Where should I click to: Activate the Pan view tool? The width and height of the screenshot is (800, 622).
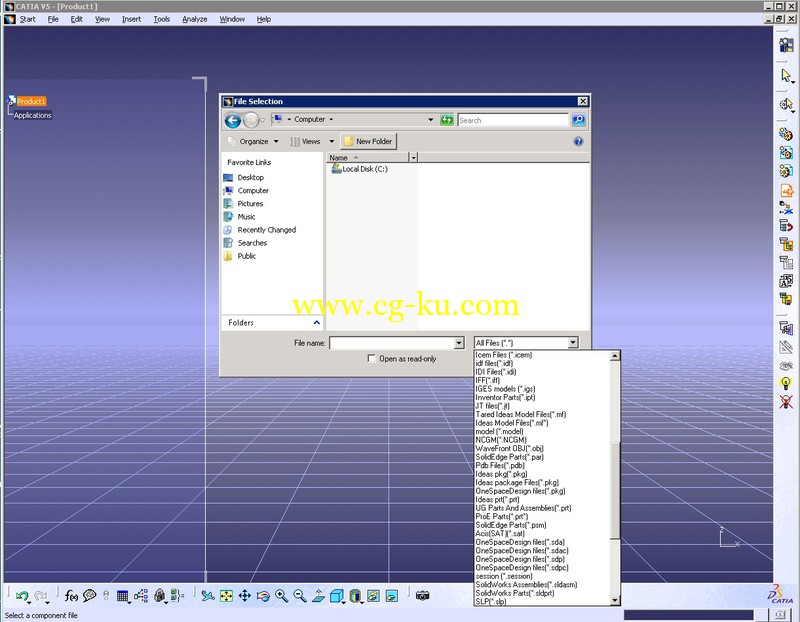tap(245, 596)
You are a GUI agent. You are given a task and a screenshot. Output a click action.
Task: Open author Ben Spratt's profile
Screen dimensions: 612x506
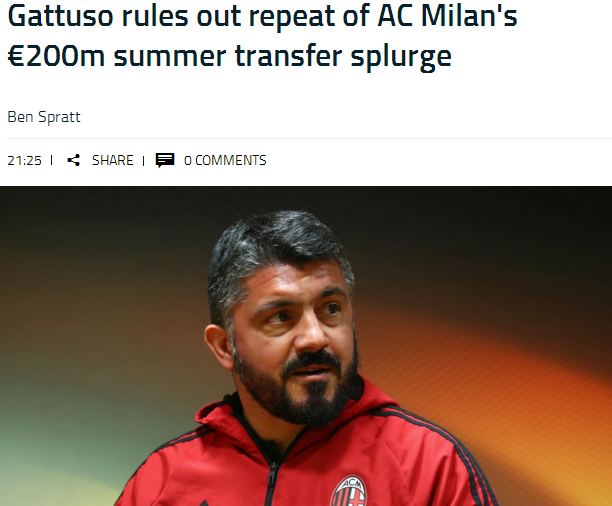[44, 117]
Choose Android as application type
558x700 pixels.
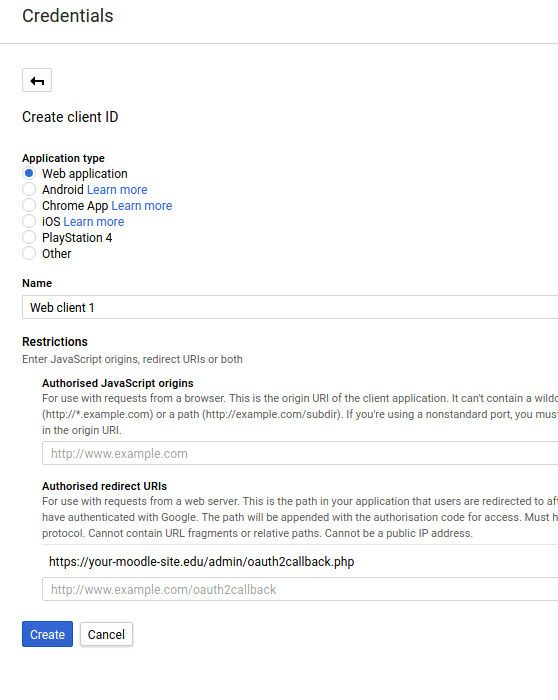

::::

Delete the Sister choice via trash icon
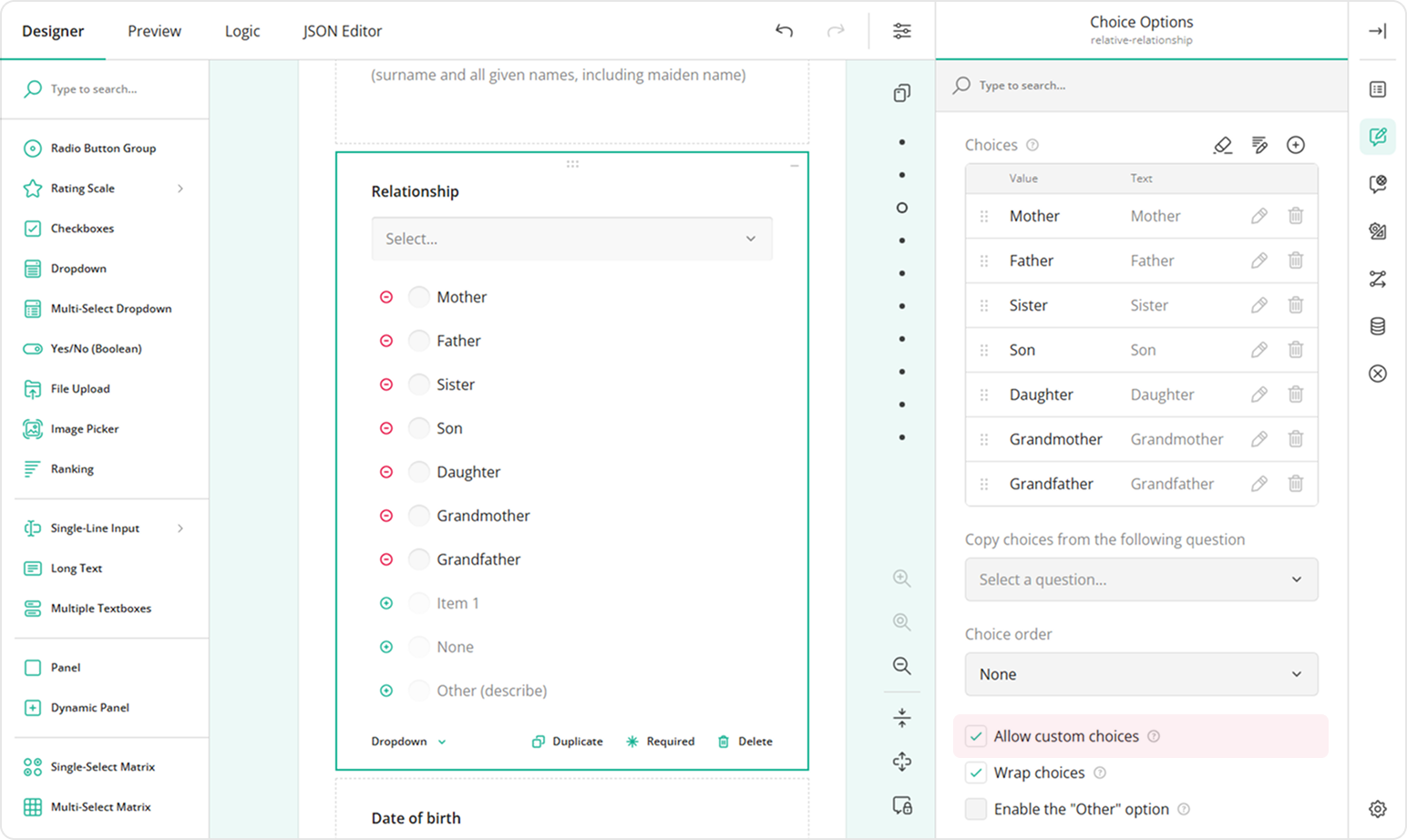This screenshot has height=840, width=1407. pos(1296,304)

::::

Extract the part of the records that opens with the line containing "Where should I" and closes with the line containing "558x700 pixels.". Take only those lines, exactly, and no pictures.

- _Response to the exercise_
Where should I click to: Activate the Pan view tool? The width and height of the screenshot is (800, 622).
tap(245, 596)
You are a GUI agent. You are given a task and a screenshot. Output a click action.
Task: Open author Ben Spratt's profile
Screen dimensions: 612x506
[44, 117]
Choose Android as application type
558x700 pixels.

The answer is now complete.